* Seite:
══════════════════════════════

Untersucht man diese Frage jedoch genauer, so fällt auf, daß es nicht ohne
weiteres möglich ist, experimentelle Tatsachen eindeutig als einer Theorie
widersprechend zu erklären. So konnte man zunächst hoffen, die Ungenauigkeiten
der ptolemäischen Planetenbahnbeschreibung durch die Erhöhung der Anzahl von
Ausgleichskreisen in den Griff zu bekommen, dem ähnlich war die Beschreibung
fliegender Körper innerhalb der aristotelischen Physik durch Einführung
des virtus movens, der bewegten Luft um den Körper, die die
Geschwindigkeit aufrechterhält.
Weiterhin würde ein Wissenschaftler, der im Rahmen eines bestimmten Paradigmas
Messungen durchführt, bei einem unerwarteten Ergebnis lange zögern, bevor
er die absoluten Grundlagen seines Tuns - und nichts anderes stellt das
Paradigma aufgrund seiner jahrzehntelangen Ausbildung in diesem dar -
angreift. Es wäre nämlich für den wissenschaftlichen Betrieb kontraproduktiv,
bei der Unfähigkeit, ein Rätsel zu lösen, dem Rätsel, bzw. dem Paradigma,
welches das Rätsel formuliert, die Schuld zuzuschieben.

══════════════════════════════

* Bereitgestelltes Material:
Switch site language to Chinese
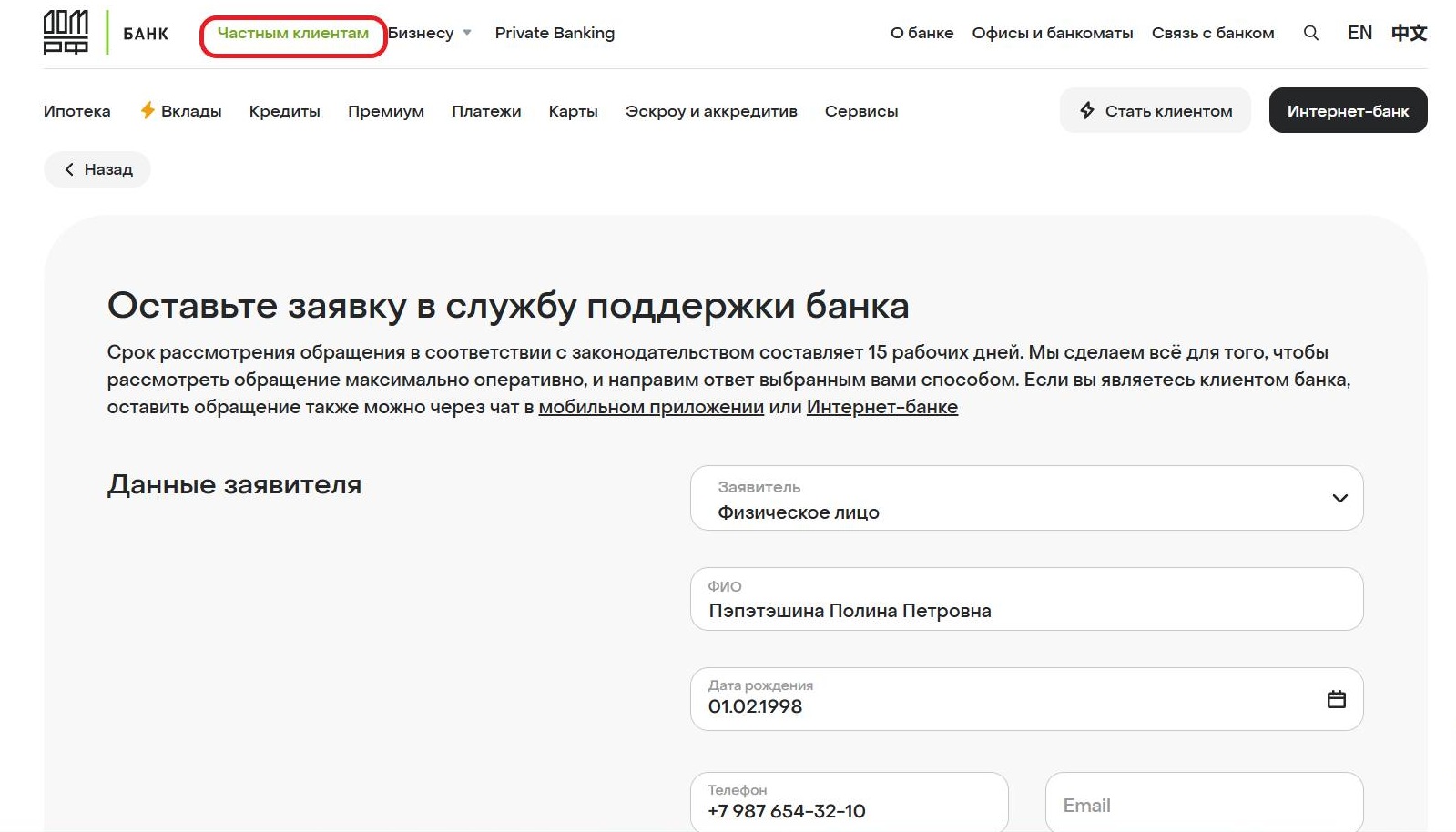Screen dimensions: 1456x832 (x=1408, y=33)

══════════════════════════════

* Deine Aufgabe:
Erkläre in ein bis drei Sätzen anhand des Textauszugs über Paradigmen, weshalb ein Wissenschaftler bei einem unerwarteten Messergebnis lange zögern würde, die Grundlagen seines Tuns anzugreifen.

* Lösung:
Das Paradigma bildet aufgrund seiner jahrzehntelangen Ausbildung die absoluten Grundlagen seines Tuns. Außerdem wäre es für den wissenschaftlichen Betrieb kontraproduktiv, die Schuld dem Rätsel oder dem Paradigma zuzuschieben, das es formuliert, wenn man ein Rätsel nicht lösen kann.